Standard abbreviations
- ISO 4: Exp. Biol. Med. (Maywood)

Indexing
- CODEN: EBMMBE
- ISSN: 1535-3702 (print) 1535-3699 (web)
- LCCN: 2001252015
- OCLC no.: 45699954

Links
- Journal homepage; Online access; Submissions;

= Experimental Biology and Medicine (Frontiers journal) =

Experimental Biology and Medicine is a peer-reviewed scientific journal that covers experimental biological and medical research. The editor-in-chief is Nicola Conran (University of Campinas).
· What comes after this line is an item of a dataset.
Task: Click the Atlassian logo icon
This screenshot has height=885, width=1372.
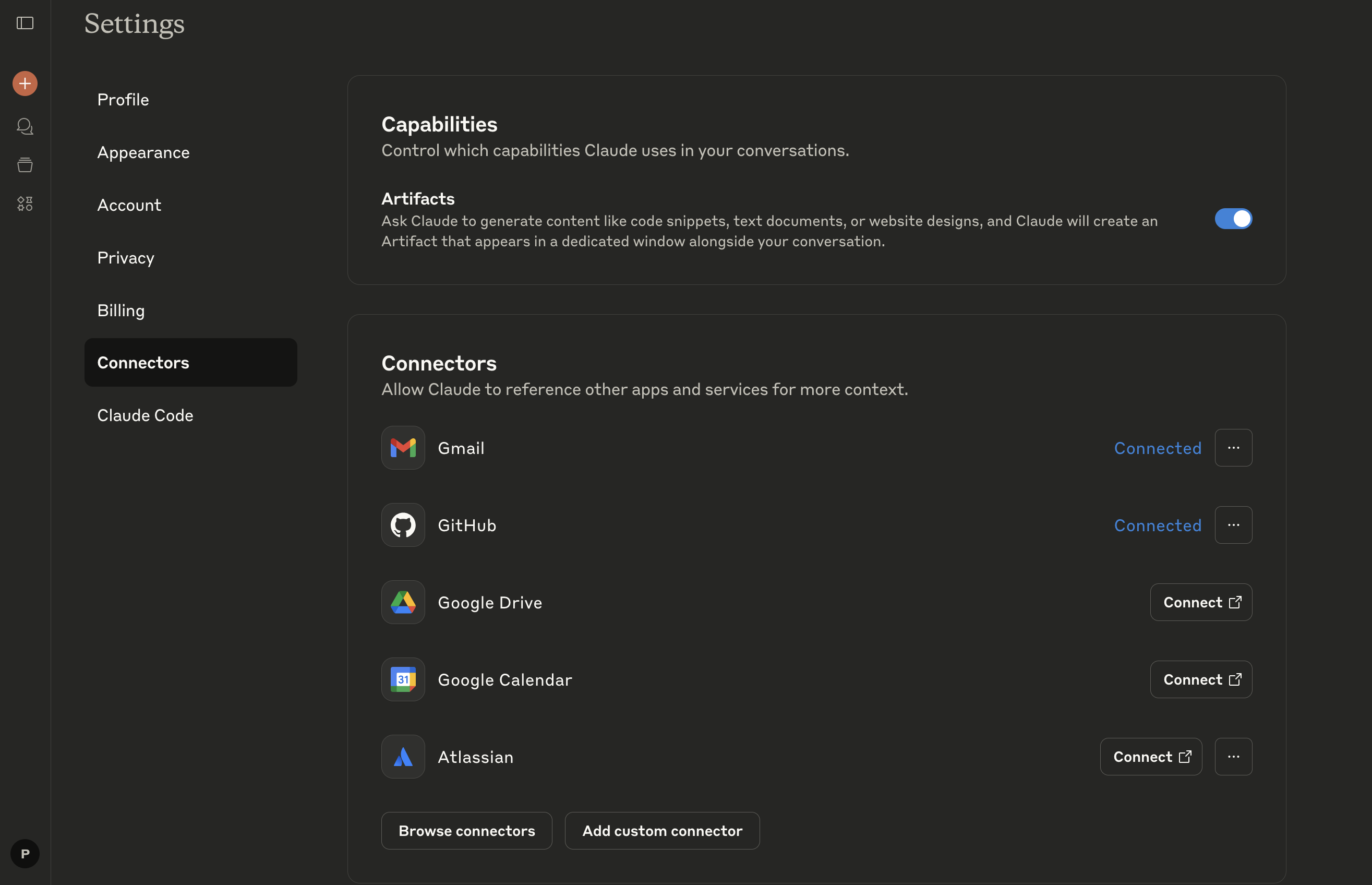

It was established in 1903 as Proceedings of the Society for Experimental Biology and Medicine and is published, as of January 2024, by Frontiers Media on behalf of the Society for Experimental Biology and Medicine. The journal acquired its current name in 2001.

==Abstracting and indexing==
The journal is abstracted and indexed in Scopus and the Science Citation Index Expanded. According to the Journal Citation Reports, the journal has a 2023 impact factor of 2.8.